Work instruction = Each line in the entries below that holds the string "green" is to be listed.
*** Records provided ***
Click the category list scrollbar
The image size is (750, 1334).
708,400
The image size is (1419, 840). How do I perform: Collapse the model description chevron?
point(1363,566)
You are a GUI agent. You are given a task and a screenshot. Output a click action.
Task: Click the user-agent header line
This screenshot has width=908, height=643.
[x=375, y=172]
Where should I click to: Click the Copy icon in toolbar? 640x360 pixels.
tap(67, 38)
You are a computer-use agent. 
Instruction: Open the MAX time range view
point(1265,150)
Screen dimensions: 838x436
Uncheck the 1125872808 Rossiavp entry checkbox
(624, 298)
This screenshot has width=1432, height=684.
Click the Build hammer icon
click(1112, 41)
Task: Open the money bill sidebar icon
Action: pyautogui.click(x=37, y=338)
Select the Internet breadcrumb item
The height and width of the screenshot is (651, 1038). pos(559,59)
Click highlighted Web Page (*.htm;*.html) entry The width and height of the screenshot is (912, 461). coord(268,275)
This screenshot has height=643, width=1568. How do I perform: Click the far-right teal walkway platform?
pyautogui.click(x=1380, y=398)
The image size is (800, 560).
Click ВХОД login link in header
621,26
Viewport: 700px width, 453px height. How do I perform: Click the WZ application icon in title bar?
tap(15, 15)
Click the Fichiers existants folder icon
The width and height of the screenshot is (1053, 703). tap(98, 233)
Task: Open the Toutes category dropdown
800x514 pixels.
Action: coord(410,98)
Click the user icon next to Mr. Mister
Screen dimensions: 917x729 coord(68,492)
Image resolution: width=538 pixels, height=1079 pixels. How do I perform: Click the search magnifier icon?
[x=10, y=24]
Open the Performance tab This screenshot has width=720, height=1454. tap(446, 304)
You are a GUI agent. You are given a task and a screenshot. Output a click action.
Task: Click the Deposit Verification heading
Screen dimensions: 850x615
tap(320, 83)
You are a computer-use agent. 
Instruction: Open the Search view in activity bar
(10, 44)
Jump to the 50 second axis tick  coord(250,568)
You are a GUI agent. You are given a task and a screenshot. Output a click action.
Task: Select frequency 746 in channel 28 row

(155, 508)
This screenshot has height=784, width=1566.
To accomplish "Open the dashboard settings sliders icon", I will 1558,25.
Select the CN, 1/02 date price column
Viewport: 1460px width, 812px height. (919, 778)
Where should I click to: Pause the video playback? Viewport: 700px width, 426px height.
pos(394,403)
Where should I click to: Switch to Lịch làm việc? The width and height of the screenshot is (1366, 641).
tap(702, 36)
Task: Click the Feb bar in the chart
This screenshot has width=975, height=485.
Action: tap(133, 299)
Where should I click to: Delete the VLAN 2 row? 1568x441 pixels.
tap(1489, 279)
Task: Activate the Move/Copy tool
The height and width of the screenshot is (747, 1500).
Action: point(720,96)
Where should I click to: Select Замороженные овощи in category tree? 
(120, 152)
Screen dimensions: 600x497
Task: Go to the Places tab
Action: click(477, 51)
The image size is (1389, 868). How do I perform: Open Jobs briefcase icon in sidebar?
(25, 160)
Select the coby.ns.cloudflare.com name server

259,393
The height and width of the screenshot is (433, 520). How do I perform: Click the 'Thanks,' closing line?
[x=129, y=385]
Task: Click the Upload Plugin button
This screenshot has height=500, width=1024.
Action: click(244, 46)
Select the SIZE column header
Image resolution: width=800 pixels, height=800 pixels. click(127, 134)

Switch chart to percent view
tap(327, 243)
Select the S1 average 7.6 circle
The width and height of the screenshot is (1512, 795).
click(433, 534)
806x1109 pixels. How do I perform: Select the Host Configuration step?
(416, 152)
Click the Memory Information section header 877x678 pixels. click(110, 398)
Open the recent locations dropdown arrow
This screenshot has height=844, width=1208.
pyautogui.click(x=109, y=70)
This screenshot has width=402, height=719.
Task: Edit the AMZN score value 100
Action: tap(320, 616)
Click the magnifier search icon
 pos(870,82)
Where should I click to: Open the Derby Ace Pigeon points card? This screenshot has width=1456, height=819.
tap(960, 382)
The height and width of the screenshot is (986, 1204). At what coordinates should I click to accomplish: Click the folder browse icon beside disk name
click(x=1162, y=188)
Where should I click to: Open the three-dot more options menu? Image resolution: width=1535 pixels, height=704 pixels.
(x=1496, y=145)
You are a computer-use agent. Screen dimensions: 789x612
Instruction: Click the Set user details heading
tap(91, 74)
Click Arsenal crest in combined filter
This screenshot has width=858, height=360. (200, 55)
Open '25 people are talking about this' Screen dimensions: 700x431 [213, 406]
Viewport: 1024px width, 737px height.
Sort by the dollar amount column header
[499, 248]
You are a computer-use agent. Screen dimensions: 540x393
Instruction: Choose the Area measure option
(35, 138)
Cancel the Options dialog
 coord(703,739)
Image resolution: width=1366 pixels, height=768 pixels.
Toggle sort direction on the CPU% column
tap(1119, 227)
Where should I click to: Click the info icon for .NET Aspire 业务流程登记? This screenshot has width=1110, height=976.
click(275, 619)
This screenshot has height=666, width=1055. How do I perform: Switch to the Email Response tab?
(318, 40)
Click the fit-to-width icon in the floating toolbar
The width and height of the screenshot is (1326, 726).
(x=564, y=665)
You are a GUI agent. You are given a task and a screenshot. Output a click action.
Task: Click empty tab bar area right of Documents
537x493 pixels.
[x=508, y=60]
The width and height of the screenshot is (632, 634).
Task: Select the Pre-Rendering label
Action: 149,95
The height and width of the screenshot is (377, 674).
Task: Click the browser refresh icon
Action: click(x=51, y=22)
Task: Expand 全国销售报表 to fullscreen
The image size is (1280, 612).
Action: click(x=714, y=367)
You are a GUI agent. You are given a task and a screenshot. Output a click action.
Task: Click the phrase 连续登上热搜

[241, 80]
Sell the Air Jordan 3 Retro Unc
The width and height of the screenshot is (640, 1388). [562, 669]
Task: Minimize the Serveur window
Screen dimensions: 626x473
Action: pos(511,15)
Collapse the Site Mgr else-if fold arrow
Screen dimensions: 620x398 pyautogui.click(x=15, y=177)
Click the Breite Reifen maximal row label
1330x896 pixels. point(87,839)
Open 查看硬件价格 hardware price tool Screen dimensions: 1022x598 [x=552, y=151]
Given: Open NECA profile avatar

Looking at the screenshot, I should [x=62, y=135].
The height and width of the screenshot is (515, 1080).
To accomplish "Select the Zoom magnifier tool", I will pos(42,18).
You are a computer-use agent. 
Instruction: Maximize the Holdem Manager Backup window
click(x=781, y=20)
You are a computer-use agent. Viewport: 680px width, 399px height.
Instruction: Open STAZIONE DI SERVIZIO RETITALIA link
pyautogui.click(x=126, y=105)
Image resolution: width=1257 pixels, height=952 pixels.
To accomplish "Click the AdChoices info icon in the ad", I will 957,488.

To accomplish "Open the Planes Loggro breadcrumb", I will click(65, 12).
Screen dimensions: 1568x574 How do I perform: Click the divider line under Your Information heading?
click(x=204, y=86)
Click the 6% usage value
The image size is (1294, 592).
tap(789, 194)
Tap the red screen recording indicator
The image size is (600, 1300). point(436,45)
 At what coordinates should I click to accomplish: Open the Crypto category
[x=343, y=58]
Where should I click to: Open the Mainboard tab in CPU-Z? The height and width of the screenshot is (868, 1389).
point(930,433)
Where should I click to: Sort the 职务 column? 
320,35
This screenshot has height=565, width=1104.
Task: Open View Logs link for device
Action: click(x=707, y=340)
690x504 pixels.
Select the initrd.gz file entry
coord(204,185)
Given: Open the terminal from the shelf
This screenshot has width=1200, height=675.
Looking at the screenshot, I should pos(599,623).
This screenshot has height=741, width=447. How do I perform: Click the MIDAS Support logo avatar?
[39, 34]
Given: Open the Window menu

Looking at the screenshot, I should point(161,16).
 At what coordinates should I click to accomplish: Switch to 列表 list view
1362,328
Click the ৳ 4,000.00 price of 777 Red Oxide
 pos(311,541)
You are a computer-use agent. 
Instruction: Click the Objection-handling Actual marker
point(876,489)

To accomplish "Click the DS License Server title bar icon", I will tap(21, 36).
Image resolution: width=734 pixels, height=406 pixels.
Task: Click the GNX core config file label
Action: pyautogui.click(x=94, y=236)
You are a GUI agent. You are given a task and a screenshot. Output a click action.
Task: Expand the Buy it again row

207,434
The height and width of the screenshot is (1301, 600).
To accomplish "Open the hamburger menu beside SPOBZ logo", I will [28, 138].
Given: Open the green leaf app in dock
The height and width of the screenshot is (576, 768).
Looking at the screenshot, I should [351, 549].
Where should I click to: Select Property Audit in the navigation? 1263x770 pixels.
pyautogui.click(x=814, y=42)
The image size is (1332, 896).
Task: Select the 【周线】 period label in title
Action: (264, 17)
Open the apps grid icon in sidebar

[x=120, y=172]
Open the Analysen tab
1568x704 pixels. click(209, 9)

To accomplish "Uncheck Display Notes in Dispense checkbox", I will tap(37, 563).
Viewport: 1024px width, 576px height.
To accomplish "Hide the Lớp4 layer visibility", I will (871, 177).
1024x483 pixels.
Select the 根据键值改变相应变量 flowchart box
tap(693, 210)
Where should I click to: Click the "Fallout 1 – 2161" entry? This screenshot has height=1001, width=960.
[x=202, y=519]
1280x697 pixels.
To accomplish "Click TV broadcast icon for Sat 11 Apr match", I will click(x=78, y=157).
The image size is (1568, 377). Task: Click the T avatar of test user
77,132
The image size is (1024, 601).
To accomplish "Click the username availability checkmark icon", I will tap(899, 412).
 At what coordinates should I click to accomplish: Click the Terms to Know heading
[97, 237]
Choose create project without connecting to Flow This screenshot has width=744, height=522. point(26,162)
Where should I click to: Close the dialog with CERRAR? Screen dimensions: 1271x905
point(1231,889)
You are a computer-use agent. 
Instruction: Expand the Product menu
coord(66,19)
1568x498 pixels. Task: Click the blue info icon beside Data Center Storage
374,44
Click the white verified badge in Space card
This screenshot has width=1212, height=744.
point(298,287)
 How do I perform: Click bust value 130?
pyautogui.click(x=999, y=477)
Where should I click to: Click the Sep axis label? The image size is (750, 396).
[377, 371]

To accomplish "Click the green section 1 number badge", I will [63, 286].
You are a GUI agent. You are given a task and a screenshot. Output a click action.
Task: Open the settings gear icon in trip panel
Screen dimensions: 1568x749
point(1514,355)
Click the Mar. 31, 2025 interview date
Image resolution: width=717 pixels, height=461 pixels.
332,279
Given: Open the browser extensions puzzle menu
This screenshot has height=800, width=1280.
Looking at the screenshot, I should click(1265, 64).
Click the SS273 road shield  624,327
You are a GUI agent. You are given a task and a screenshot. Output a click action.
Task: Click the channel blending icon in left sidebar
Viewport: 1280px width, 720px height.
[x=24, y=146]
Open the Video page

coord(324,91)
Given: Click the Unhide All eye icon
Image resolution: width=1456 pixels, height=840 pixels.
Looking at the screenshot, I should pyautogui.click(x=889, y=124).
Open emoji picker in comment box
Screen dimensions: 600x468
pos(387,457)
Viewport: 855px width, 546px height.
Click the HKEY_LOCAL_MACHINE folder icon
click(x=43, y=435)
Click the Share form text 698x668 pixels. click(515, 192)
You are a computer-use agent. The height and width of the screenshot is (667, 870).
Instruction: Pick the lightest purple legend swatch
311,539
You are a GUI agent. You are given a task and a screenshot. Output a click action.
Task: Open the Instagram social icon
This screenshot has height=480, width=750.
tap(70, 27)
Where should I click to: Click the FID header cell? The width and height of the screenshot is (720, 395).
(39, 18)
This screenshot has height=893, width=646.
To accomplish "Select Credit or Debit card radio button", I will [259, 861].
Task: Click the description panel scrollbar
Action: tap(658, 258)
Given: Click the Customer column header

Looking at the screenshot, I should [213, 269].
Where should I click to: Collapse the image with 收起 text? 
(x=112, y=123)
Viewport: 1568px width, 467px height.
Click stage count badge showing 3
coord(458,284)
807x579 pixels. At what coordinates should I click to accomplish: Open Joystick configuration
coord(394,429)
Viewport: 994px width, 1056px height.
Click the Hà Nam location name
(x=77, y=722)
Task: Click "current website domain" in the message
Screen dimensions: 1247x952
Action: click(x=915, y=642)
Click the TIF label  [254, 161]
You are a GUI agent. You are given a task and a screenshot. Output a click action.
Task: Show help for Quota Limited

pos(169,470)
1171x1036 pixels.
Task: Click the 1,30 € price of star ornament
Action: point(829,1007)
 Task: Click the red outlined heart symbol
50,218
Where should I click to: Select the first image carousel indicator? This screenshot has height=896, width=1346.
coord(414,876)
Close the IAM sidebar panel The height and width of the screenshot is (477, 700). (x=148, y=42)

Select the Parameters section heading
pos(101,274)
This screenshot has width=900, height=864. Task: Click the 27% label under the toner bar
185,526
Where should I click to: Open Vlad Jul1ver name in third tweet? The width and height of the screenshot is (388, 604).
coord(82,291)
*** End of Records provided ***
Response area =
Given: Open the green leaf app in dock
To accomplish "Click the green section 1 number badge", I will [63, 286].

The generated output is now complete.